Enfin, la société CIP sollicite le paiement de factures pour un total de 369.488,53 euros arrêté au 5 juin 2012, somme que conteste devoir la société Legal.

Selon une facture du 14 novembre 2011 (pièce 33 de la société CIP), la somme due par la société Legal s'élevait à la somme de 724 058,40 euros ; mais le 10 février 2012 (pièce 34 de la société CIP) celle-ci réclamait le paiement du solde de 136 746,93 euros, l'encours étant de 161 264,93 euros en visant 6 factures impayées n° 25140, 25141, 25142, 25143, 25158 et 25 224. Selon le tableau récapitulatif dressé par la société CIP le 5 juin 2012 (sa pièce 23) sur un total de 369 488,53 euros TTC, la société Legal reste redevable d'une somme de 161 264,93 euros, faute pour la société CIP de donner des explications tant en première instance qu'en cause d'appel sur la mention "non facturée" pour la somme de 208 223,60 euros. La dette restant à payer par les intimés sera en conséquence fixée à la somme de 161 264,93 euros.

Les condamnations prononcées dans le présent arrêt porteront intérêts au taux légal à compter du jugement du 24 mars 2016 et lesdits intérêts seront capitalisés dans les conditions de l'article 1343-2 du Code civil. La décision des premiers juges de ce chef sera confirmée.

La société CIP sera condamnée à verser à la société Legal, dont M. X est le représentant, une indemnité de 10 000 euros sur le fondement de l'article 700 du Code de procédure civile.

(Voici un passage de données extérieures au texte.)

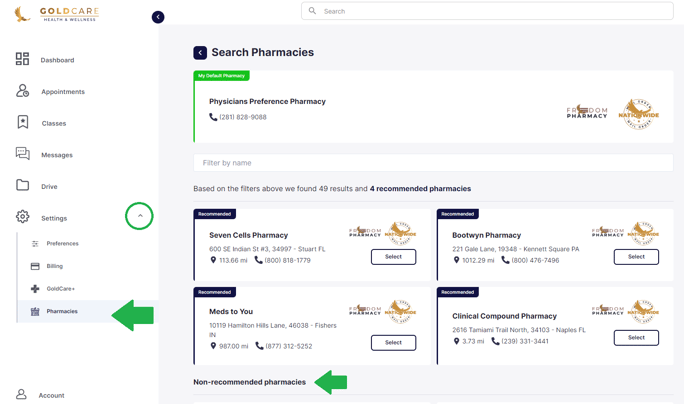Click the Filter by name field
This screenshot has height=404, width=684.
click(433, 163)
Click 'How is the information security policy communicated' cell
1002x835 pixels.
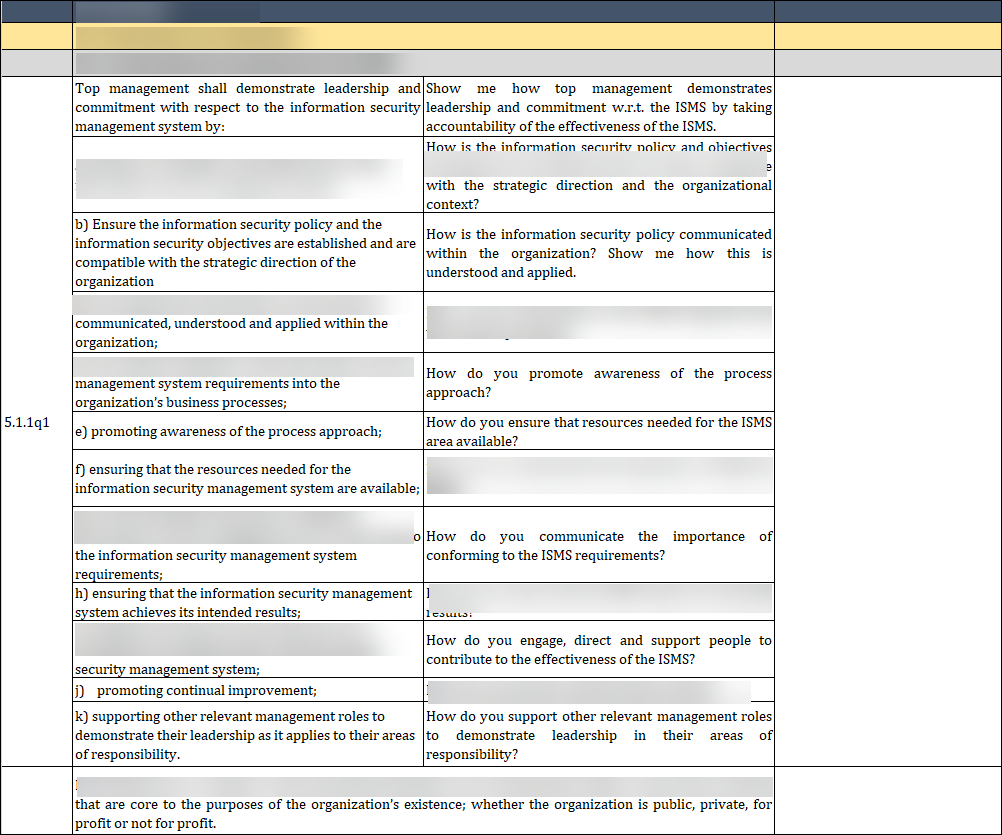click(x=598, y=253)
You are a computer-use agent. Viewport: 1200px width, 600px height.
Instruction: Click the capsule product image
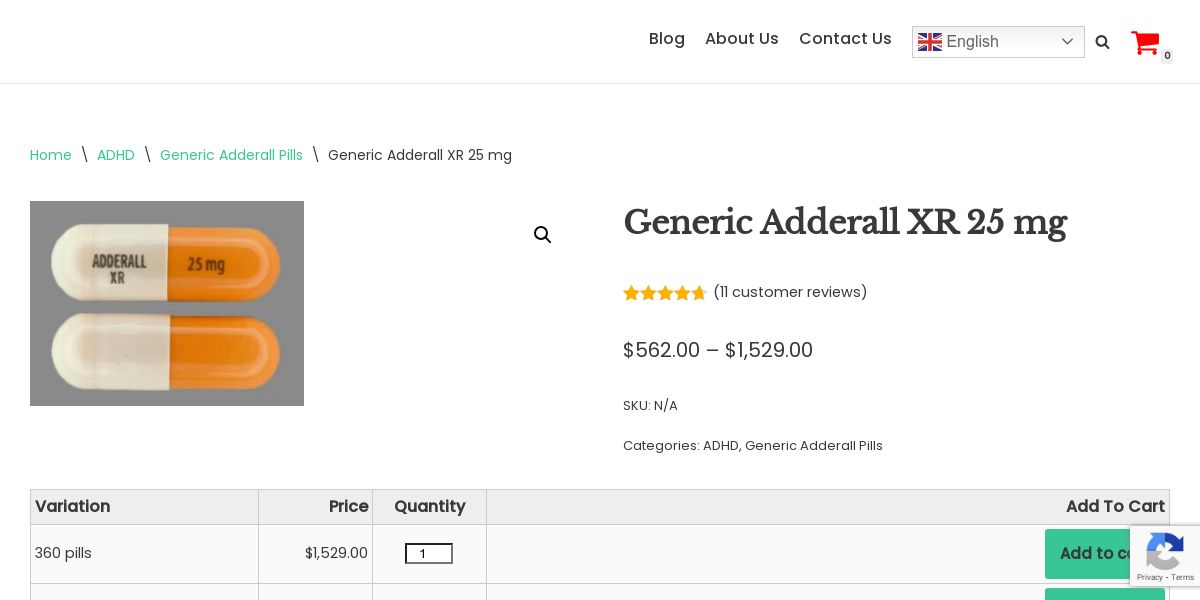coord(167,303)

Par ces motifs LA COUR, Infirme le jugement rendu le 24 mars 2016 par le tribunal de commerce de Rennes, hormis sur la violation de l'accord de confidentialité du 3 février 2011, la condamnation en vertu de l'article 700 du Code de procédure civile, le calcul des intérêts et leur capitalisation ; Statuant à nouveau des chefs infirmés ; Condamne la société CIP à verser à la société Legal, dont le président est M. X, la somme de 300 000 euros au titre du préjudice commercial subi du fait du retard imputable à la première dans la commercialisation des capsules destinées aux machines à café Nespresso ; Condamne la société Legal à payer à la société CIP la somme de 161 264,93 euros au titre des factures impayées, Condamne la société CIP à restituer à la société Legal toutes informations confidentielles sur la capsule et l'ensemble des pièces restées en sa possession, hormis celle déjà remise le 11 juin 2012 et à défaut d'y procéder dans un délai de deux mois à compter du présent arrêt, elle devra régler une astreinte de 1 000 euros par jour de retard commençant à courir deux mois après le prononcé du présent arrêt ; Rejette toutes les autres demandes d'indemnisation formées par la société Legal et la société CIP ainsi que la demande d'expertise ; Codamne la société CIP à verser à la société Legal, représentée par M. X la somme de 10 000 euros sur le fondement de l'article 700 du Code de procédure civile ; Condamne la société CIP aux dépens de première instance et d'appel.